今も学ぶ80歳 北川順子さん 上映会で自作の詩朗読

 夜間中学の生徒たちを追ったドキュメンタリー映画『こんばんはⅡ』が6月13日㊐午後0時半、JR和歌山駅前のわかちか広場で上映される。当日は、和歌山市岩橋の岩橋夜間学校で学ぶ唯一の生徒、北川順子さん(80、写真左)が思いを込めた詩を朗読する。

 戦後の混乱期、経済的な事情で義務教育の機会を奪われた人たちが通う夜間中学。近年は不登校で形式的に卒業した人や、日本で働く外国人の家族が学ぶ場へと役割は広がっている。

 北川さんは和歌山市生まれ。小学4年の時、弟と妹の世話をするため通学をあきらめ、進学した中学も通わなかった。もっと学びたかったが、近所に同じような境遇の同年代は多かった。16歳で大阪へ働きに出た。できたのは低賃金だった炊事場の仕事。割りの良い仕事を求め、転々とした。

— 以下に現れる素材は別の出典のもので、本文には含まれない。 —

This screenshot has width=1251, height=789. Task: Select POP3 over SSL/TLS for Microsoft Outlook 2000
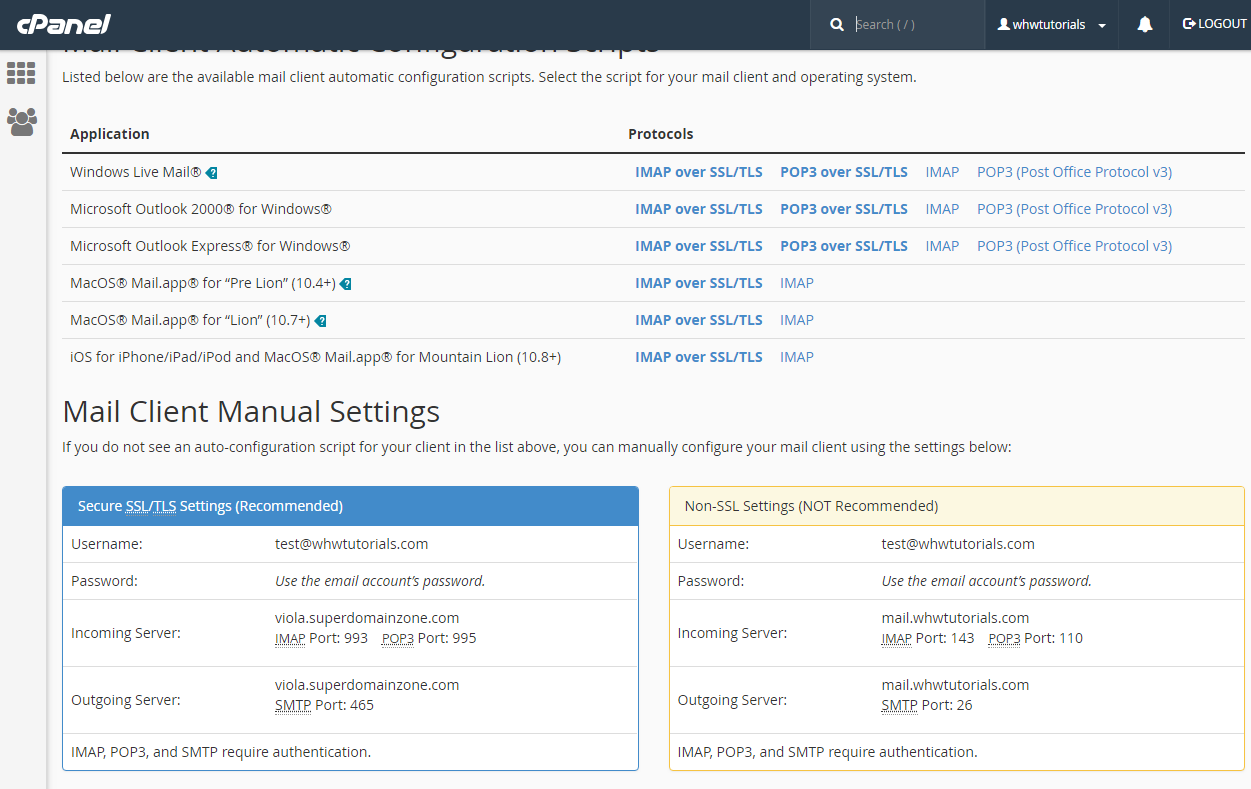click(x=843, y=209)
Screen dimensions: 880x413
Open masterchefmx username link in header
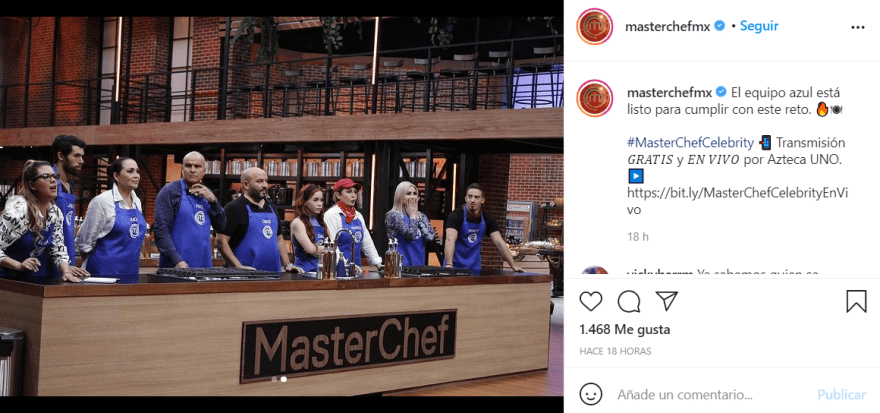[667, 26]
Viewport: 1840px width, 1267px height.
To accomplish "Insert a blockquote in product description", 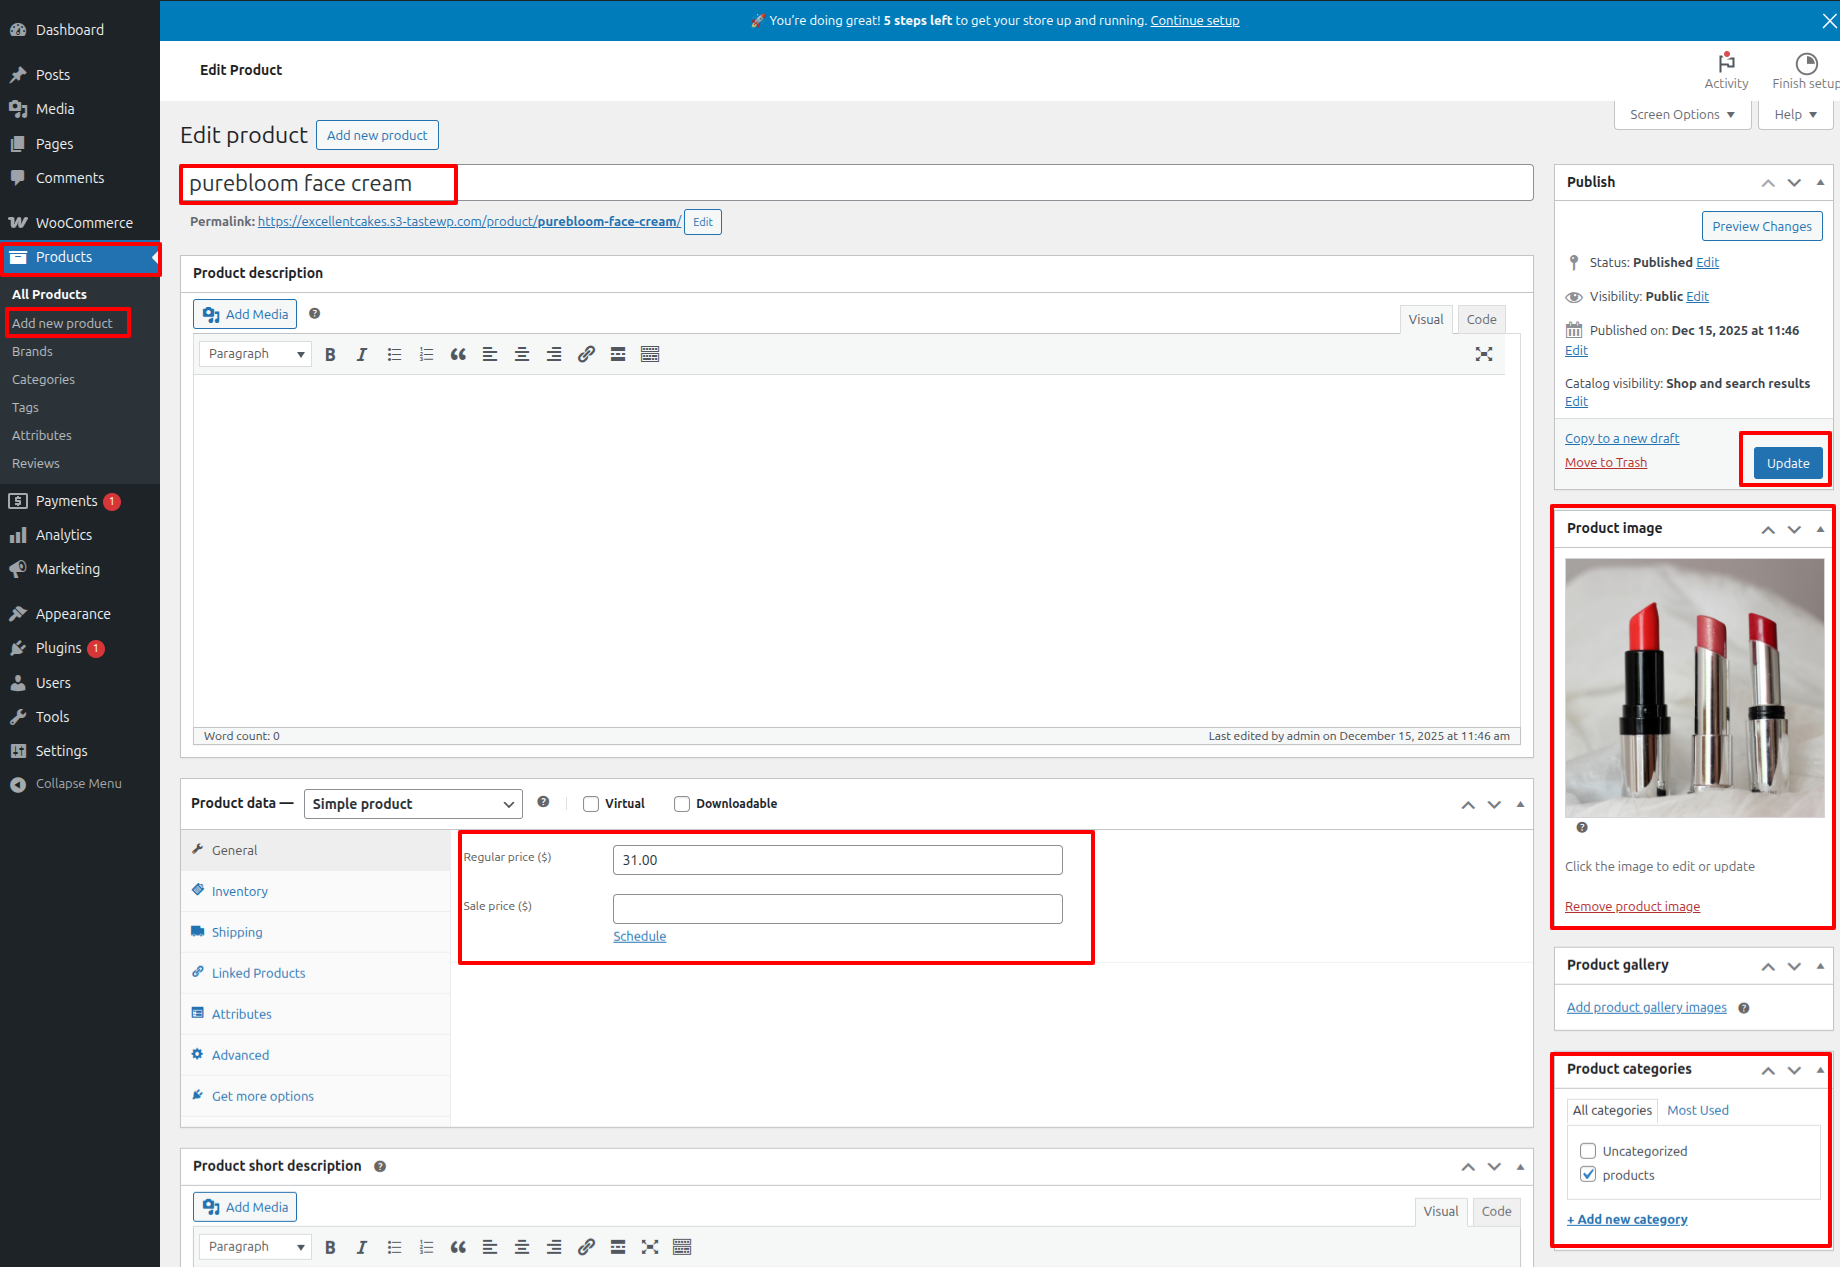I will pos(458,354).
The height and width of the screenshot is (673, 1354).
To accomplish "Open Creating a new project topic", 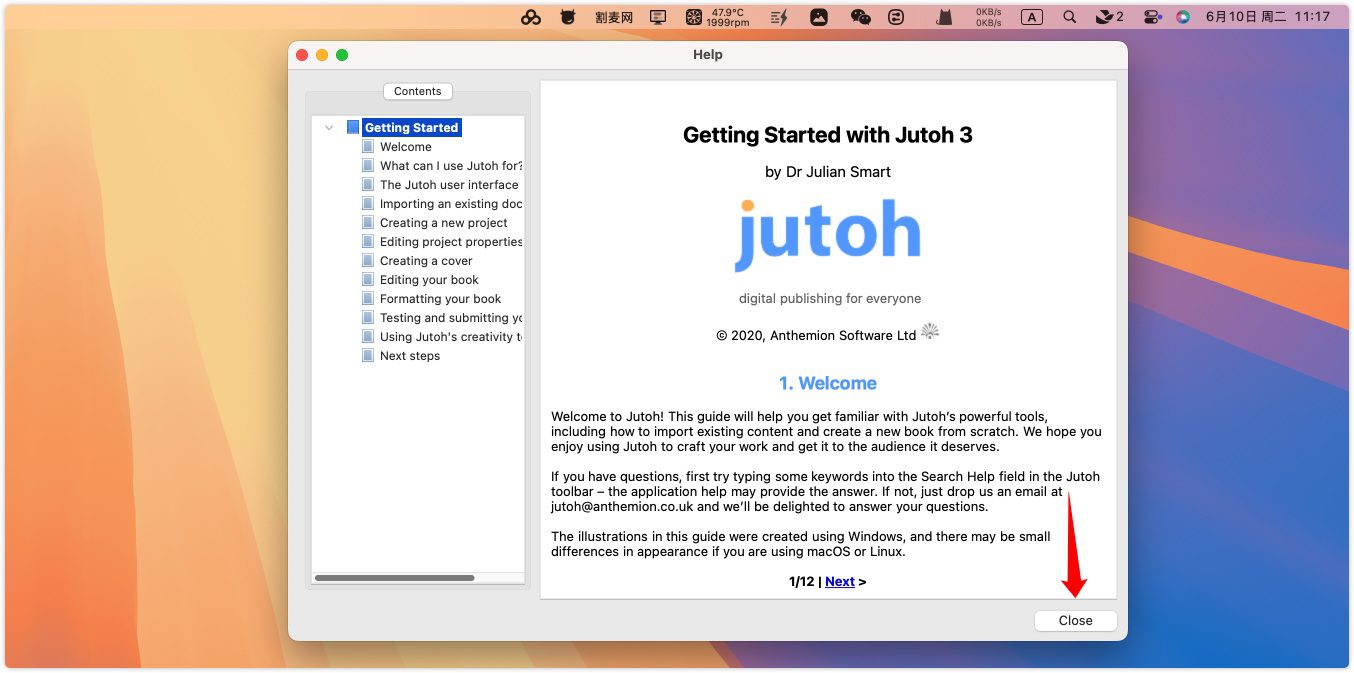I will tap(443, 223).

 20年前に故郷へ戻り、岩橋夜間学校と、読み書きを身に付ける岩橋識字学級の存在を知った。以来、もう一度学び直したいと月2回通う。「勉強している時が一番楽しい。先生に巡り会えて人生が変わった。もう少し生きて、できる限り続けたい」と声を弾ませる。

 同校は、満州から引き揚げる際に親を亡くし、学校へ通えなかった故・能勢博之さんのためにと、小学校教諭の吉本拓司さん(同右)が2000年に立ち上げた自主夜間中学。「お金の計算もできなかった能勢さんが生きるには、識字学級だけでなく、算数も社会も理科も必要。それに『学校は楽しい場所』だと知ってほしかった」と話す。

 生徒に寄り添い、勉強のほか、折り紙や水彩画の作品づくり、遠足、全国の夜間中学との交流など、学校生活に触れられるよう工夫してきた。しかし、公立でないため卒業証書は出ない。吉本さんと北川さんは公立夜間中学の設立を目指し、授業の公開や講演を行い、認知度向上を図ってきた。「学び直したいと思った時に、学べる場があるのは大切」と吉本さん。

 義務教育機会確保法が16年に成立し、公立夜間中学の設立を望む声が高まる中、19年に映画『こんばんはⅡ』が公開された。上映運動が全国で展開され、和歌山でも昨年、実行委が発足した。公立校の設置へ機運を高めるのが狙いだ。山口裕市実行委員長は「公立は学習指導要領に基づいた授業になるため、先生の力が必要になる。映画や北川さんの発表を通じ、多くの人に知ってもらえたら」と願う。